Digression on divination.
And being that, with a princeps educated and studious in all areas of knowledge, malevolent men impute as twisted the arts of foreknowing the future, let us briefly turn our attention upon how this may also add to a wise man, this kind of learning, scarcely trivial.
The spirit of all elements, inasmuch as they are of perennial form, thrives always and everywhere in the stirring of portending, by those things which we aspire to by various teachings, it imparts upon us the gifts of divining : and the essential powers, placated by diverse ceremony, just as if from eternal veins of springs, supply in abundance prophetic words to mortality, over which the divine will of Themis is said to preside, whom theologians of old set alongside Jove, the life-force of quickening, in his bed and throne, she so named by that which Greek discourse calls τεθειμένα (“set in place”), because she fashions to foreknow the decrees fixed by destined law in the future.
Auguries and auspices are not gathered by the will of fowl, unknowing of the future—not even some fool would say that—but god directs the flight of birds, so that singing beaks or wings flying past, by turbulent motion or gentle, might foreshow the future. For the kindness of the divine will, whether because men are merited or because he is touched by their affection, loves also to reveal by these arts what looms.
Likewise, those applied to prophesying innards of cattle, accustomed to be resolved in innumerable forms, they know what happens. The inventor of this teaching, a certain man—Tages by name, so it is told, in regions of Etruria, seemed to emerge suddenly form the earth
Things to come are further revealed on occasion when the hearts of men roil, but divine things are spoken. For the Sun (so the natural philosophers say), mind of the world, scattering our minds from himself like sparks, when he violently ignited them, restored them privy to the future. From this the Sibylls frequently say they blaze with the great burning power of flame. Aside from these, noises of voices signify many things, and happenstance signs, yea even thunder and lightning, and likewise the flashes from the furrough of stars.
Even the reckonings of dreams would be reliable and undoubted, except the reckoners are sometimes deceived in their conjectures. These (as Aristotle confirms) are fixed at the time, and stable, when with the living sleeping deeply, the pupils of the eyes, turned neither this way nor that, discern most rightly.

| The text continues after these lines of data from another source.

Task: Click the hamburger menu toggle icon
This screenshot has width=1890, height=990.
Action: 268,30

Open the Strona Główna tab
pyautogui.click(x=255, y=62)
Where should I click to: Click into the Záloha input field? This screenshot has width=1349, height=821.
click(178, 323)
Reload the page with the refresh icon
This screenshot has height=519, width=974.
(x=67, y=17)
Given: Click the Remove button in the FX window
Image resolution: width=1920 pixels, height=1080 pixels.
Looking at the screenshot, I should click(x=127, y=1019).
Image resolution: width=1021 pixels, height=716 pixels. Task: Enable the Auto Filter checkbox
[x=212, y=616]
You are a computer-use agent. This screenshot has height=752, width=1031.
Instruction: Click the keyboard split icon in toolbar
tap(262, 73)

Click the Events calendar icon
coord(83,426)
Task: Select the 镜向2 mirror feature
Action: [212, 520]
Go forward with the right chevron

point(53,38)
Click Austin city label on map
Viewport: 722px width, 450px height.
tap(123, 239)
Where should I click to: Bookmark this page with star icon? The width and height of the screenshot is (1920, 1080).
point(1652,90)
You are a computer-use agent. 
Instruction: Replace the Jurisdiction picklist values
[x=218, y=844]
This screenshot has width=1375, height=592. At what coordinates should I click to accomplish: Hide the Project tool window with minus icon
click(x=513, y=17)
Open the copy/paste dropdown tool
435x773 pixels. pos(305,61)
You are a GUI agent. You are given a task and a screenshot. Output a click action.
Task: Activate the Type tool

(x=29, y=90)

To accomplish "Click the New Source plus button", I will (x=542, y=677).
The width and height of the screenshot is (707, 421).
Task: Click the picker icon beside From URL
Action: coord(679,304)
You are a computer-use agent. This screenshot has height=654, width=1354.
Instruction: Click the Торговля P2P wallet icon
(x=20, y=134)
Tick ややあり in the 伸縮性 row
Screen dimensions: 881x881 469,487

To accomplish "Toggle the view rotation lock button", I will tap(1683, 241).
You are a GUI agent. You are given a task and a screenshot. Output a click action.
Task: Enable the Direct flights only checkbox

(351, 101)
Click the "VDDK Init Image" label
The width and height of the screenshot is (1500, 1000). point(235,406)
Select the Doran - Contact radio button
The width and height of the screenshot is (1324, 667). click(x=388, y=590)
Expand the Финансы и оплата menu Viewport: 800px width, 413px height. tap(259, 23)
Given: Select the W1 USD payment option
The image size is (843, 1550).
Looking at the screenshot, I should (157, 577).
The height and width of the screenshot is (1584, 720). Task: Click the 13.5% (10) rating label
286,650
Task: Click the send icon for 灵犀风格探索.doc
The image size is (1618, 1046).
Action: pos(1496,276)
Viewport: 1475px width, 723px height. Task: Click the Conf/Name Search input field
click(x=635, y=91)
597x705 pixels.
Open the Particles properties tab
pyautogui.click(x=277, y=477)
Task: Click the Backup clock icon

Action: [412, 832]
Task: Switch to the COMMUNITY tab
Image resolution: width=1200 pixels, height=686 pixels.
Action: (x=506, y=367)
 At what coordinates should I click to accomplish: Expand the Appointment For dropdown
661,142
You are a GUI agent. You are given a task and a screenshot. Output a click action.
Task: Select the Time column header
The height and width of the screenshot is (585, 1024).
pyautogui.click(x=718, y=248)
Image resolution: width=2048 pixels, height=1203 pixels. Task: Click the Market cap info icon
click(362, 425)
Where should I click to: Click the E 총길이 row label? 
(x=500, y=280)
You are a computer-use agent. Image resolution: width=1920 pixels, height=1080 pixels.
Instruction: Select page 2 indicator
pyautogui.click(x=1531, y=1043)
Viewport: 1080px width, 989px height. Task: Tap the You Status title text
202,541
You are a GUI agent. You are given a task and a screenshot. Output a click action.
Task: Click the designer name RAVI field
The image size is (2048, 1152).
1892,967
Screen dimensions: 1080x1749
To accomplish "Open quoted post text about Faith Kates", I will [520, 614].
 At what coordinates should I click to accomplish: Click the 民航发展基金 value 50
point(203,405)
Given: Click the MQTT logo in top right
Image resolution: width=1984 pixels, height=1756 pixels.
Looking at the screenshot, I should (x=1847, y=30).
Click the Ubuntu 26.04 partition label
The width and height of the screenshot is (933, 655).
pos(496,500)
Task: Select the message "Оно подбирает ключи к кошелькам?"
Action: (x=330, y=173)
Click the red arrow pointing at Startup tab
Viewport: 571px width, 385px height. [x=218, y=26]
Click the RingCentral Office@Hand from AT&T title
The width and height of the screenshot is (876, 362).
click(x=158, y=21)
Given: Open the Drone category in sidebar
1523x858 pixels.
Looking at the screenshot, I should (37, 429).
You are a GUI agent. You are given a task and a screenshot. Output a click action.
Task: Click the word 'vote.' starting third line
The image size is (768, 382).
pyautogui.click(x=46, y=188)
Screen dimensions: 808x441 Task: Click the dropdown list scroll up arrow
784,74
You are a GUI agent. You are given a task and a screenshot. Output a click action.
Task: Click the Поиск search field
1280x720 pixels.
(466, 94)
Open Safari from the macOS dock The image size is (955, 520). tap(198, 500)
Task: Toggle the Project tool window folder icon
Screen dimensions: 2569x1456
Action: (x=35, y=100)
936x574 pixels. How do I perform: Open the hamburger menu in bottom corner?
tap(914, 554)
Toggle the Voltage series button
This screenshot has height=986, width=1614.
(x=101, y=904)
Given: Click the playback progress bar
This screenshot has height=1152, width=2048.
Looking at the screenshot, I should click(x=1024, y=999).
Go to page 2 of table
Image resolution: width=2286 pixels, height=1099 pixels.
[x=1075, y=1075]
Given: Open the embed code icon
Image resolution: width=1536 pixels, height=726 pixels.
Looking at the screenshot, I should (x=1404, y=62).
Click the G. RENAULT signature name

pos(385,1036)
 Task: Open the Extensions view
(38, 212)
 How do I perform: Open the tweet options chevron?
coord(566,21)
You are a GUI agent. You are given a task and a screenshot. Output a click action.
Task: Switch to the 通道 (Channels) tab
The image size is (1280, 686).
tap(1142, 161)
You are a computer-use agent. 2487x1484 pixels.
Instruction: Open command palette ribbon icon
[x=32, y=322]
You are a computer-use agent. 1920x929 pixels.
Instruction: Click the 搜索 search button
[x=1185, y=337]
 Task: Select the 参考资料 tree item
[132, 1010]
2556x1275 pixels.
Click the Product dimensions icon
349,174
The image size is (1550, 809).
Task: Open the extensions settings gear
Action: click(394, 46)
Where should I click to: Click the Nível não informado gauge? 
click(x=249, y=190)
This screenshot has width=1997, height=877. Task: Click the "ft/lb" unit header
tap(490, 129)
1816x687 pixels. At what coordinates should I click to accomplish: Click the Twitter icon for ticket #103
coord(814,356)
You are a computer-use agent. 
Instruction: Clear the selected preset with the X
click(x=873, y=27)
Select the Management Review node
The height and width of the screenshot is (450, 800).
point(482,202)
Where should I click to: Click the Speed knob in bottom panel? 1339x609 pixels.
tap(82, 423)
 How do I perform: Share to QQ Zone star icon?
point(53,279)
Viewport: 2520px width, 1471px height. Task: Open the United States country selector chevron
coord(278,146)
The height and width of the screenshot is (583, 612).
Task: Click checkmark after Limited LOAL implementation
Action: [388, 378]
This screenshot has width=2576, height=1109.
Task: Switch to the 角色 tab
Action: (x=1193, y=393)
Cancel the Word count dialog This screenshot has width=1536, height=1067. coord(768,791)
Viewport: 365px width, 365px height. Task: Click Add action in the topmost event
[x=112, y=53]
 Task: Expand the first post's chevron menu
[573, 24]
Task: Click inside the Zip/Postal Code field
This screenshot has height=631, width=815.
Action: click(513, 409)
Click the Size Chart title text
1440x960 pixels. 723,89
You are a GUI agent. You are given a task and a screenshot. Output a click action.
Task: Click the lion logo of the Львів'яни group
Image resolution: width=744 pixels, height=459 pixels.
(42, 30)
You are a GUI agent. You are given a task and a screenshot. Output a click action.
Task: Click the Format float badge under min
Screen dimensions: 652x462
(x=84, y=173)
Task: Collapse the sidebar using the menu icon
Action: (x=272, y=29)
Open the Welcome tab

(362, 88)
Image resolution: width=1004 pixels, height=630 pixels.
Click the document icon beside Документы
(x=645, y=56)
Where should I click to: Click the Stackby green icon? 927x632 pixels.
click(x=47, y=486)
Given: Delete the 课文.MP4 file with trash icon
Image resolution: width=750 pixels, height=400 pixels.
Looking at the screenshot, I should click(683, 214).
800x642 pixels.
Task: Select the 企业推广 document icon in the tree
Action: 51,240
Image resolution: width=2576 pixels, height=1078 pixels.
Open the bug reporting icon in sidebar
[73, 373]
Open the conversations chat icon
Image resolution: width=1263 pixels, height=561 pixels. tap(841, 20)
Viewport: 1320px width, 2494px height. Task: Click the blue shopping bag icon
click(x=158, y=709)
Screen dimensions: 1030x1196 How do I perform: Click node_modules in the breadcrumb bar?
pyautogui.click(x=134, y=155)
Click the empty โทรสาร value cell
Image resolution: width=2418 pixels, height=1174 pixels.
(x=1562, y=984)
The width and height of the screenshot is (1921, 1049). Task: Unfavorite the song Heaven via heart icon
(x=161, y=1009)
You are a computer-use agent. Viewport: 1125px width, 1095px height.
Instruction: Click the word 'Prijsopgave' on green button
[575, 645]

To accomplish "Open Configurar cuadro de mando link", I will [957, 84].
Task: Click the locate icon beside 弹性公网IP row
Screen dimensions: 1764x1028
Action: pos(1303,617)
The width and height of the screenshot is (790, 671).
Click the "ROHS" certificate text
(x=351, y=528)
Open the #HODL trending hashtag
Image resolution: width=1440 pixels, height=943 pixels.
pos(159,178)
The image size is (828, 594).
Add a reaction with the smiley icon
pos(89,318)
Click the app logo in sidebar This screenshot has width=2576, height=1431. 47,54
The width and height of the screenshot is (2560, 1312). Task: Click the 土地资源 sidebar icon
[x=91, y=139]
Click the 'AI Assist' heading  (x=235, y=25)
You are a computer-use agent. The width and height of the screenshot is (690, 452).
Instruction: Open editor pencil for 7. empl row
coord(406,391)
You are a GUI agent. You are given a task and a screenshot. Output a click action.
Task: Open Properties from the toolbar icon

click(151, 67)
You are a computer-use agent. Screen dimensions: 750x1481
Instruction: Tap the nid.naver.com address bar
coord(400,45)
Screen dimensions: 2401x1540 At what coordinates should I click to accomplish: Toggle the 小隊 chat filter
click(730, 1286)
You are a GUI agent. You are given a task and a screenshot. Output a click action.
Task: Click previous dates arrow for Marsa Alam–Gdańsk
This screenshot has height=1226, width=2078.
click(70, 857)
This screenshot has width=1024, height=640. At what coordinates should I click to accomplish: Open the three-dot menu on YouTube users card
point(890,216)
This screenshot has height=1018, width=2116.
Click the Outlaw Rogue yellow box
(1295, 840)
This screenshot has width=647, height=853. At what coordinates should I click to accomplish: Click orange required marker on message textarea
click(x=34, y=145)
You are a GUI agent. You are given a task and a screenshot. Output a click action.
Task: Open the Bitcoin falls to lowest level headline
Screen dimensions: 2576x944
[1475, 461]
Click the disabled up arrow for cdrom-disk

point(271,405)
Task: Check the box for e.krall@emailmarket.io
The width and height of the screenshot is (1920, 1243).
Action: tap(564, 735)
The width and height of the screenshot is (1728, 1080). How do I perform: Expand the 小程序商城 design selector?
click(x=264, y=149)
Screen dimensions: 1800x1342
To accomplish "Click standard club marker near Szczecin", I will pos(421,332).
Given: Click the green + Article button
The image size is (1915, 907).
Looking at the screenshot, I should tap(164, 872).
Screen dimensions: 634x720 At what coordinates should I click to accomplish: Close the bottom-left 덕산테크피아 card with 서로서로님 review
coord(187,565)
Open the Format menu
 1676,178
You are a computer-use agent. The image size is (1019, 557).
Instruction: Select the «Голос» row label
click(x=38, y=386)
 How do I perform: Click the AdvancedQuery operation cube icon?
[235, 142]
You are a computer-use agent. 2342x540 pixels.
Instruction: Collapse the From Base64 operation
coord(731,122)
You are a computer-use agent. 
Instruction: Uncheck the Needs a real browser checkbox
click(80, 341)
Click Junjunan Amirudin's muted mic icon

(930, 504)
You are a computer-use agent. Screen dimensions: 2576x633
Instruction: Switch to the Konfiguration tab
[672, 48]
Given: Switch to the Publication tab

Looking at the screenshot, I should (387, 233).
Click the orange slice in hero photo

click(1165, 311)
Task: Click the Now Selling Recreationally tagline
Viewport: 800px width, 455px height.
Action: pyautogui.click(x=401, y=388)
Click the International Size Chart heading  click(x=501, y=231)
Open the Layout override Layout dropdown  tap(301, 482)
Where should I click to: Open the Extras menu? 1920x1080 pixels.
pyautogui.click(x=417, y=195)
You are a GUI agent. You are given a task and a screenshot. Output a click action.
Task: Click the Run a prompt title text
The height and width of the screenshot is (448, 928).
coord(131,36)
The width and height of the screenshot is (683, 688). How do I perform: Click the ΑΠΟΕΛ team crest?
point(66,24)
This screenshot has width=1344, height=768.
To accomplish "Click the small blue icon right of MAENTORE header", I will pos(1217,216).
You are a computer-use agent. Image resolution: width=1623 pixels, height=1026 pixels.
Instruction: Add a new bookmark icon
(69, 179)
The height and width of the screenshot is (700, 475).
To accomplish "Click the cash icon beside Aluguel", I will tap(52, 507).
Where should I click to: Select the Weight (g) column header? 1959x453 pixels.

An since the common folly often grumbles such things in their ignorant muttering, “If there were some knowledge of foreseeing, why is this man ignorant that he will fall in war, or that one that he will suffer this or that?” let suffice to be said that even the grammarian has sometimes spoken barbarously, and the musician has played off-key, and the doctor was ignorant of remedies; but grammar and music and medicine do not therefore subside. From this, brilliantly, Tullius (among others) also said, “Signs are shown by the gods of future affairs. In these, if anyone should go astray, it is not the nature of the gods but the conjecture of mankind that sins.”
N.B. Tullius is better known today as Cicero. His full name was Marcus Tullius Cicero.